Robert Close (15 July 1903 in Camberwell, Victoria – 17 July 1995 in Palma, Majorca) was an Australian novelist.

== Early life ==
His early life was clouded by disappointment. He hated school, and his a passion for a life at sea was blighted when he was found to have colour blindness. Tuberculosis thwarted a possible singing career. During the 1930s Depression, he worked variously as a labourer, manager, salesman, and debt collector.
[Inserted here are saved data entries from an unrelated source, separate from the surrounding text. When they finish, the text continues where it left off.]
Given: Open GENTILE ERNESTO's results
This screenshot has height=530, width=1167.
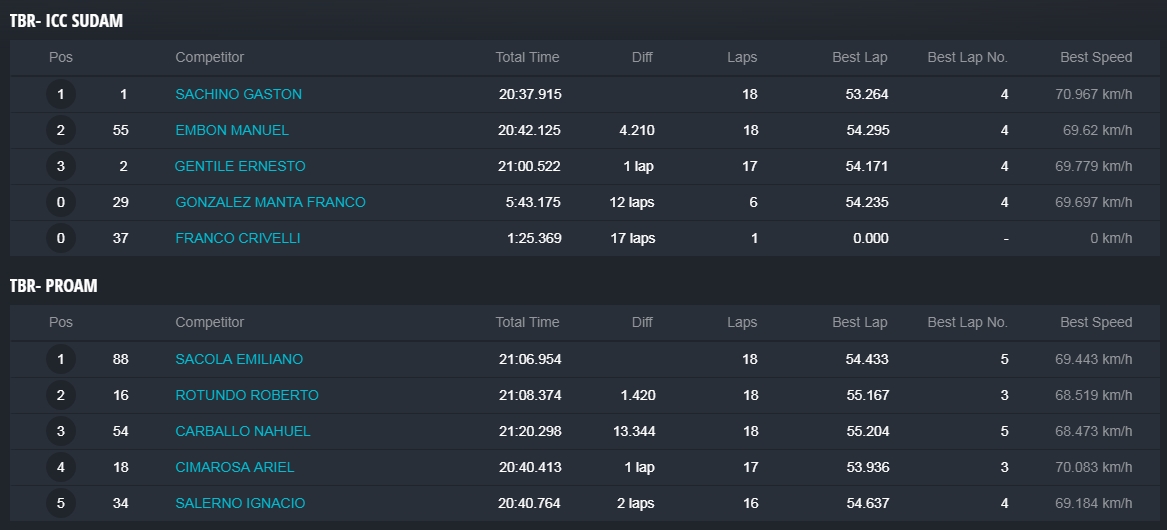Looking at the screenshot, I should [x=240, y=166].
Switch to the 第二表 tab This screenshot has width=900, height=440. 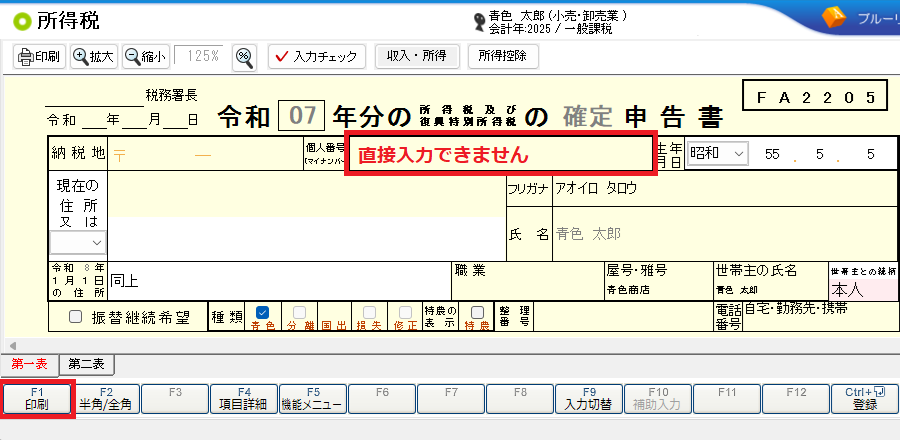(87, 365)
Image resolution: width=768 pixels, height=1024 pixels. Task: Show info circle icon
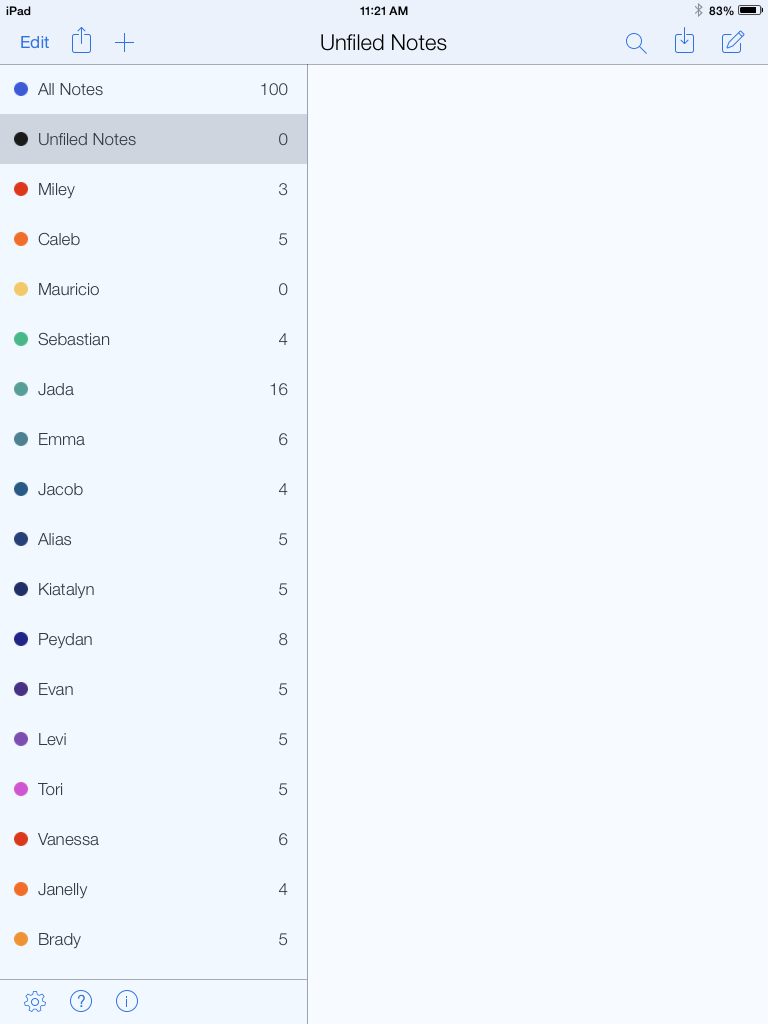click(x=127, y=1001)
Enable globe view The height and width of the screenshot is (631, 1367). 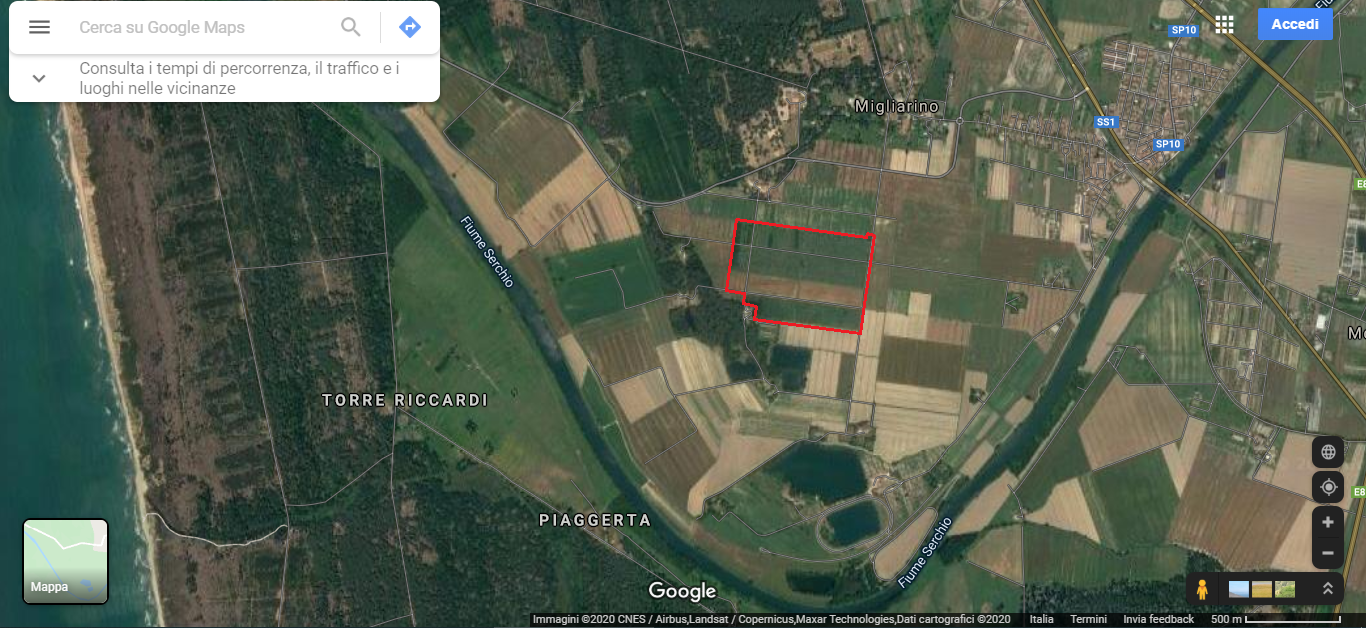tap(1329, 452)
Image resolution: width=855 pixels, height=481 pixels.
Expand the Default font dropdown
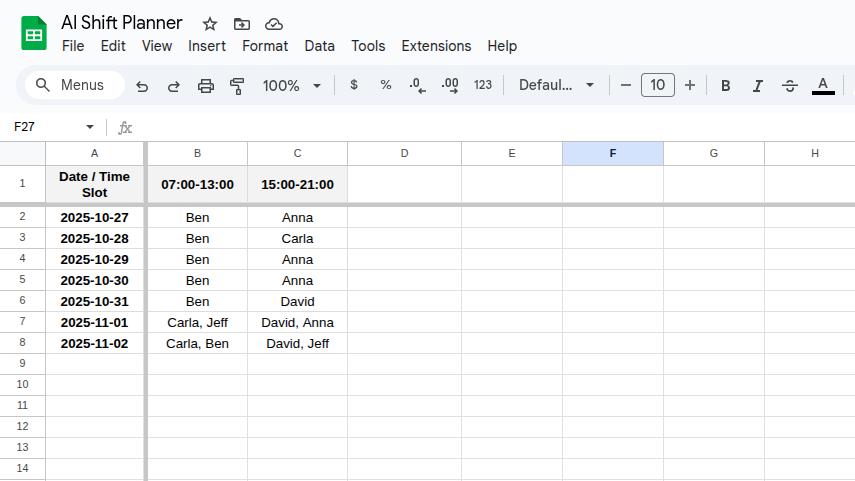(x=556, y=86)
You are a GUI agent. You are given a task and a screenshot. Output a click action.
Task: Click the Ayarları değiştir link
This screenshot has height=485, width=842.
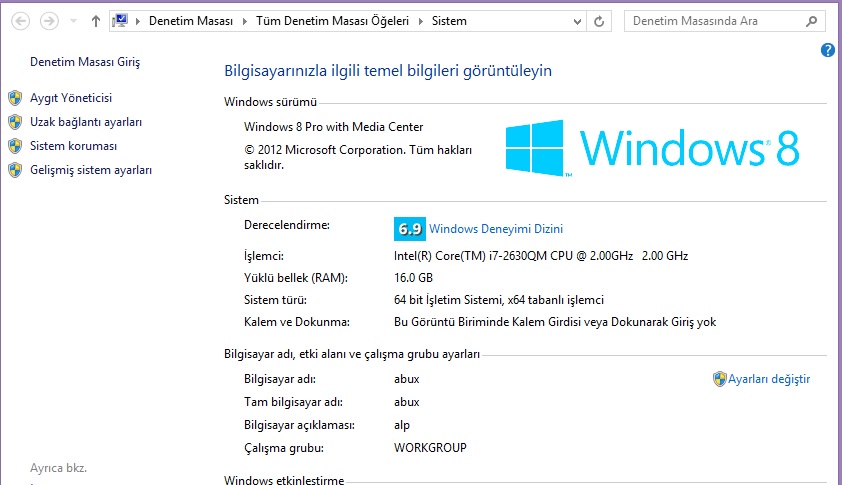(768, 379)
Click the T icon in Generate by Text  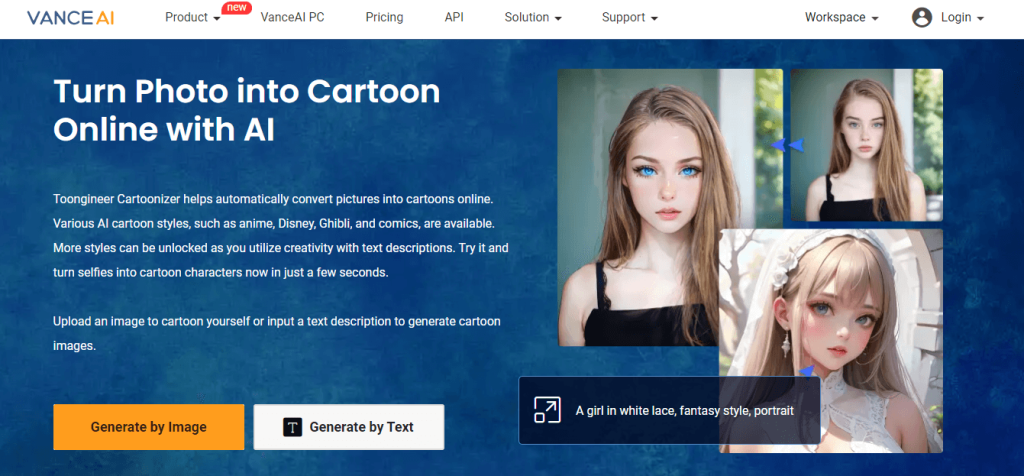[293, 427]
He was an avid reader and won prizes as a short-story writer.

== Writing career ==
In a widely publicised case, in 1946 he and "Georgian House Pty Ltd", the publisher of his 1945 novel Love Me Sailor, were prosecuted in the Supreme Court of Victoria for "obscene libel". During the first trial, the entire 90,000-word book was read to the jury by counsel for the prosecution twice: the first jury was discharged when the court was notified that the foreman of the jury had discussed the case with one of Close's friends. Close was sentenced to three months' imprisonment and a fine of £100. This was later overturned on appeal; he served 10 days in prison and was fined £150.

Close left Australia for France in 1950. His later works included Eliza Callaghan (1957), loosely based on the life of Elizabeth Callaghan, the spouse of Australian pioneer and businessman John Batman, and The Voyage Continues (1969).

== Later life ==
He returned to Australia in 1975 but after two years relocated to Majorca, where he died in 1995. His autobiography, Of Salt and Earth, was published in 1977.

== Oral History ==
Close was interviewed in 1975 by Hazel de Berg about his life and writing career. This recording can be found at the National Library of Australia.